Nesse campeonato, não se podem queixar. Os interessados chegaram-se à frente logo na primeira coleção. Desde então que a expansão tem sido gradual, mas eficaz. Na lista de pontos de venda disponibilizada online, contam-se mais de duas dezenas de pontos de venda e só o Japão, a Coreia do Sul e Taiwan totalizam mais de metade. Estados Unidos e Canadá são agora mercados a explorar. Na Europa, Itália, Espanha e Reino Unido também já têm pontos de venda.
A moda masculina sempre lhes saiu naturalmente, embora revelem que, entre os clientes, existem lojas vocacionadas para vestuário feminino. O estilo andrógino e minimal, mas ao mesmo tempo clássico e ligeiramente datado (no melhor dos sentidos), tem sido a chave do regresso para a Ernest W. Baker. Como se previa, o segredo está na combinação de heranças. “O Reid trouxe este toque western para as coleções”, admite Inês. Ele, por sua vez, reconhece no trato português uma mistura de simplicidade e autenticidade. O resultado é uma silhuetas masculina depurada. A base é o vestuário clássico, o aroma reaviva a memória dos fabulosos anos 70.
“Há alguns detalhes que repetimos e que, de certa forma, já representam a marca, como as calças à boca de sino e os blazers de trespasse”, explica a designer. A ironia espreita a cada coleção. Na deste inverno, a present bag confunde-se com um presente discreto, uma nota de humor que se funde nas restantes propostas. A atenção aos acessórios é, aliás, outro dos ponto forte da marca — calçado, óculos, joalharia e marroquinaria são desenvolvidos a par com o vestuário, sob uma única inspiração.
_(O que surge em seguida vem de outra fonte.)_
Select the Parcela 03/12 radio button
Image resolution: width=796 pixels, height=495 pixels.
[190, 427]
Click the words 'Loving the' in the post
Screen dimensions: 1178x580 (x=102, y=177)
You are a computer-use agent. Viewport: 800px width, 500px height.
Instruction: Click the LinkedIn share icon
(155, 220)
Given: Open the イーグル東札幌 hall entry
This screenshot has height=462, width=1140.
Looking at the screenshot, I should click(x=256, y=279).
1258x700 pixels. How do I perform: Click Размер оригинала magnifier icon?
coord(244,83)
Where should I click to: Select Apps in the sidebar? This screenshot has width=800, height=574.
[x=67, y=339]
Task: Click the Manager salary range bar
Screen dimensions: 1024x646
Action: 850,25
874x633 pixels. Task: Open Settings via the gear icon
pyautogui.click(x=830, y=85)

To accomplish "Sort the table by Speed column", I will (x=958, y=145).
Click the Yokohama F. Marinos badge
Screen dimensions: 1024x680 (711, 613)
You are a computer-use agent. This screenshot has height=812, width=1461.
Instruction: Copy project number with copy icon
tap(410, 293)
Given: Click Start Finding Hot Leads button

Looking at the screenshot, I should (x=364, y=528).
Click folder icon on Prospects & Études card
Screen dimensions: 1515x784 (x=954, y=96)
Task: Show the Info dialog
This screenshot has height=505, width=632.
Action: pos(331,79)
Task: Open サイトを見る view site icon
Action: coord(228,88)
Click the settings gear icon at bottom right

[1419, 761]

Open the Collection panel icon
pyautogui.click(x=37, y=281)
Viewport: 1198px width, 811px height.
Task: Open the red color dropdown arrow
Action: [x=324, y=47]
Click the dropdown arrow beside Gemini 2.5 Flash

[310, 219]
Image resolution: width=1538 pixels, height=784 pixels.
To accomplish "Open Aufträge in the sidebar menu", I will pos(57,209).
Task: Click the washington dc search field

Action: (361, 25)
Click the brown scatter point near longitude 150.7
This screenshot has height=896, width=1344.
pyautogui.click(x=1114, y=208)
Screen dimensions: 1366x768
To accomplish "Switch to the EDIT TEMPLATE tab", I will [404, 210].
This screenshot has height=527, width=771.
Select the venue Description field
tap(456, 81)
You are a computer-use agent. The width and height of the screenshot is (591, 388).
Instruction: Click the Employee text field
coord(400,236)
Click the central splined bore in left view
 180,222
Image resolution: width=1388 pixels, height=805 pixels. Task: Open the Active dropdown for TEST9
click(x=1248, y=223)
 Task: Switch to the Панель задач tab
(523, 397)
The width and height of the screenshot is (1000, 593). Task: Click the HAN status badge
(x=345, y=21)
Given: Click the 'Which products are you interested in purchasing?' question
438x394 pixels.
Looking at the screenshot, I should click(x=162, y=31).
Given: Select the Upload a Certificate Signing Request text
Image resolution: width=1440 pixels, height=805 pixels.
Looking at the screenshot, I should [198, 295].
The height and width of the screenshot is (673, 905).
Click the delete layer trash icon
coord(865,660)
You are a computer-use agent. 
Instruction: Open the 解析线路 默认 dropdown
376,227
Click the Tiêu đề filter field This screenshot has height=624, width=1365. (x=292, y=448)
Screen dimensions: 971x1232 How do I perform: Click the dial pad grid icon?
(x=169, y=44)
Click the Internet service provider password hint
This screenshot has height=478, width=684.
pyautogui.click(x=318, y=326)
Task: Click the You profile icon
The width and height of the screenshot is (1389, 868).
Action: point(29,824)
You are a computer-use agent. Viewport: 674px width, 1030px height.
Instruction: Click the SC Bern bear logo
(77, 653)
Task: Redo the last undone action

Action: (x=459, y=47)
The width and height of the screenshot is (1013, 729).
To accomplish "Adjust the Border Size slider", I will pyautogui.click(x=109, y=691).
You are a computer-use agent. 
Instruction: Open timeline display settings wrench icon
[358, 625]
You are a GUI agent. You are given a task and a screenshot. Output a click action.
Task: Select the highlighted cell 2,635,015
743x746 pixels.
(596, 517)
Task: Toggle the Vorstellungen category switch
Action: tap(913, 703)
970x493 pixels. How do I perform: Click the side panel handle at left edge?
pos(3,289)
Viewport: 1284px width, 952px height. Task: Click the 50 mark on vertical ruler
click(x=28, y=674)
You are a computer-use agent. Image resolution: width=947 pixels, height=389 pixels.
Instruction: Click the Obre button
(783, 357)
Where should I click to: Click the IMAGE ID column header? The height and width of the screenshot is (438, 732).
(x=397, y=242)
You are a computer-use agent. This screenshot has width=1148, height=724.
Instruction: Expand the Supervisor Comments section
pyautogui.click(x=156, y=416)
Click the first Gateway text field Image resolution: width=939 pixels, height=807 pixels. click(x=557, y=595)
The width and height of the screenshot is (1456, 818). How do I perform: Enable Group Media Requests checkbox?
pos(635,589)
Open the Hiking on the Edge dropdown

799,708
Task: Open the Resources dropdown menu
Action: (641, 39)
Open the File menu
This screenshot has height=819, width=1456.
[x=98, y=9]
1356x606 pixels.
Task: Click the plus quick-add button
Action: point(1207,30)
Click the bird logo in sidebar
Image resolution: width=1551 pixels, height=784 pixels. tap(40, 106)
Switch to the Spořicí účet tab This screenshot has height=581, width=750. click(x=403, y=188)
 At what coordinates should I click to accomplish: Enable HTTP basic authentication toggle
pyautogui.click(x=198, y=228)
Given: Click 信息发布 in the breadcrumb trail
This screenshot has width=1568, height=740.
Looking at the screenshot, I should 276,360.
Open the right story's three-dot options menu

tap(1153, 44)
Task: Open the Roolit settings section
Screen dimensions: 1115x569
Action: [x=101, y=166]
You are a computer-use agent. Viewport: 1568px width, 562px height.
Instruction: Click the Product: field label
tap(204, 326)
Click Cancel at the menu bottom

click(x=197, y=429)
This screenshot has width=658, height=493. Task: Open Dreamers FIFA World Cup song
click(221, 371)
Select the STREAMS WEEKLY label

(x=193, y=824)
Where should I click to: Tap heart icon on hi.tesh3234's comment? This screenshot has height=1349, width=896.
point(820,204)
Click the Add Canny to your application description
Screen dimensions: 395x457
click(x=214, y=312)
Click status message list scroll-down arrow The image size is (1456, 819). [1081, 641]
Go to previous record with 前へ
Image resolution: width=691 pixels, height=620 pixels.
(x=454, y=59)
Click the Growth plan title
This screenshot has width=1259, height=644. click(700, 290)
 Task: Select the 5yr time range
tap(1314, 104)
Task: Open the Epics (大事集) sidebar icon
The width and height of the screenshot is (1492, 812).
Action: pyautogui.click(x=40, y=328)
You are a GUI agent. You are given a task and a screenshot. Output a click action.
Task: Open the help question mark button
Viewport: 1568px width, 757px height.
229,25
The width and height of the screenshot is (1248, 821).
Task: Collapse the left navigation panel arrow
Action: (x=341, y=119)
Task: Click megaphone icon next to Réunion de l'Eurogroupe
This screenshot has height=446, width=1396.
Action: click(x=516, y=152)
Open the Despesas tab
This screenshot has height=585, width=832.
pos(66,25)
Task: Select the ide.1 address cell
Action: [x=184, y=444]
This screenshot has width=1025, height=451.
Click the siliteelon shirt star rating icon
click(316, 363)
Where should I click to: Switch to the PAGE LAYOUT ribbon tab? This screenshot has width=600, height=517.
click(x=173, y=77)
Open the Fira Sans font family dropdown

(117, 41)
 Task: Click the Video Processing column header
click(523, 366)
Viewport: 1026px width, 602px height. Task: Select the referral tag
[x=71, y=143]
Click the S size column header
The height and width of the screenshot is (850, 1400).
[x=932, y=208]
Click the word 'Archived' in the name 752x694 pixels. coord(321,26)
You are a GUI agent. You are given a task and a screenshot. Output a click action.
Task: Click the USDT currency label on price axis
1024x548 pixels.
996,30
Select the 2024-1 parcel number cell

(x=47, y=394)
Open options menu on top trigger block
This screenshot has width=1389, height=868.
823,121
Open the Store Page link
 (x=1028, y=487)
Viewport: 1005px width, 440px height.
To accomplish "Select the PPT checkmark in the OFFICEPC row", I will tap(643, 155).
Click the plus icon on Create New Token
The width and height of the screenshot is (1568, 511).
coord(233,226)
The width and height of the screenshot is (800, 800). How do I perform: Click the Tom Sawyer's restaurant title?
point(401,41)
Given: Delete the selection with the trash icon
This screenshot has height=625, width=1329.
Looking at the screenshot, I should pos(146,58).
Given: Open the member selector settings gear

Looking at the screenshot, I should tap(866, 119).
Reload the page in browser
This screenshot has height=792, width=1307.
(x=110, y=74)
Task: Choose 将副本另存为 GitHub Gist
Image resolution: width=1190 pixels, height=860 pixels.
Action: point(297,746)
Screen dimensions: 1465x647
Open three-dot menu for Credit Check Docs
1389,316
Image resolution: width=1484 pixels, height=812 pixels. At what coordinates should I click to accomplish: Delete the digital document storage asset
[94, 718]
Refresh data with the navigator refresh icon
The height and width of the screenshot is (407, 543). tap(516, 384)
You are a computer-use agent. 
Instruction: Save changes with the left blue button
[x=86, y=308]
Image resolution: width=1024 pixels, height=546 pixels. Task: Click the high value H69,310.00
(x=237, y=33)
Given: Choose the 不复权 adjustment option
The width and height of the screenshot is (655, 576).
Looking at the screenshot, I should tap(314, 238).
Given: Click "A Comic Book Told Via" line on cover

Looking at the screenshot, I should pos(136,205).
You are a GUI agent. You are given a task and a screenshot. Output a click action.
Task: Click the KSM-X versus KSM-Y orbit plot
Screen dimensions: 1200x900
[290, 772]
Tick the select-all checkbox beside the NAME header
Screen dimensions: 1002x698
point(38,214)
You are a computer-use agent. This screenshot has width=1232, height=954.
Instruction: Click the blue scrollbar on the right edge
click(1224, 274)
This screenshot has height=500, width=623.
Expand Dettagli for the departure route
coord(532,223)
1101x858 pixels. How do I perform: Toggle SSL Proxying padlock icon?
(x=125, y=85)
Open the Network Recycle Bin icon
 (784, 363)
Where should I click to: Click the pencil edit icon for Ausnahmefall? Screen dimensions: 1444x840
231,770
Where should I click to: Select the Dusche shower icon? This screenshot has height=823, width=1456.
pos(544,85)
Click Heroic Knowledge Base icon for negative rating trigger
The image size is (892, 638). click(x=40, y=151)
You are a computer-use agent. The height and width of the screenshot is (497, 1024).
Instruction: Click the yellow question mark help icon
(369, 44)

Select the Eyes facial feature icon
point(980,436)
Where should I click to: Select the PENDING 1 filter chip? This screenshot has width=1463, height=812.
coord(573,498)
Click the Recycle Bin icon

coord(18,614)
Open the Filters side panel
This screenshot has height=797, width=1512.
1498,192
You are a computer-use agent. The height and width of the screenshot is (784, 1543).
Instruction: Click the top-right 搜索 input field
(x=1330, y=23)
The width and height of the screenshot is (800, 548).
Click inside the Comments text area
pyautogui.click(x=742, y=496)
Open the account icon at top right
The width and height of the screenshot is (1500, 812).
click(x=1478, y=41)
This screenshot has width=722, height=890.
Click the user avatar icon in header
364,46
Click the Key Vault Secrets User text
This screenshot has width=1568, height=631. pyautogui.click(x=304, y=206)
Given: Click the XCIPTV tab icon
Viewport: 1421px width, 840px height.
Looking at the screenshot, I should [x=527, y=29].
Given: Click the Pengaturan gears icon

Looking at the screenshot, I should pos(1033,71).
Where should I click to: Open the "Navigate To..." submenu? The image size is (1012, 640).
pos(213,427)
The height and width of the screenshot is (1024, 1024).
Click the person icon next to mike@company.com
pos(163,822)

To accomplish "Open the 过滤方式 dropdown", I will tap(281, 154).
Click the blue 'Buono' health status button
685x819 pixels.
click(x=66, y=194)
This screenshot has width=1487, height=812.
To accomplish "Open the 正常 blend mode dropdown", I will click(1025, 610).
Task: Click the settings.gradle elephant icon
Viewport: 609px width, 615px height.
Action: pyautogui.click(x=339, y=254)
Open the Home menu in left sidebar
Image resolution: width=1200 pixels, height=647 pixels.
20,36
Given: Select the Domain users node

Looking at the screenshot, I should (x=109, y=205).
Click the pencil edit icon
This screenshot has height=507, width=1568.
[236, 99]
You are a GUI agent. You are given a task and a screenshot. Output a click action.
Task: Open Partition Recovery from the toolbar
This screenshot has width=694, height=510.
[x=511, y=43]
“A marca é muito pessoal”, refere Inês, na véspera da estreia no Portugal Fashion. Nesta quinta-feira, pelas sete da tarde, a dupla pisa pela primeira vez a Alfândega do Porto. O aparato não lhes é estranho — têm por hábito levar a coleção a showrooms parisienses e, no último verão, conquistaram mesmo lugar no calendário da fashion week dedicado à moda masculina. Agora, embora posicionados no segmento do luxo, querem medir a temperatura ao mercado português.
Em vez de um desfile, vão mostrar também peças de coleções anteriores, numa espécie de bilhete de identidade da jovem marca. A Ernest W. Baker é um projeto demasiado pessoal para ser encarado de uma forma estritamente comercial, a começar pelo próprio nome. Herdou-o do avô de Reid, figura irrepreensível e um dos primeiros publicitários de Detroit.
“Quando vivíamos em Milão, gostávamos de andar na rua e de ver aqueles senhores mais velhos muito bem vestidos e arranjados. De certa forma, isso fez-nos, logo aí, criar a identidade da marca. Também não queríamos ter os nossos nomes, mas algo abstrato, uma personagem”, remata. Sem nunca ter aspirado a musa do mundo da moda, o senhor Baker encaixou na perfeição.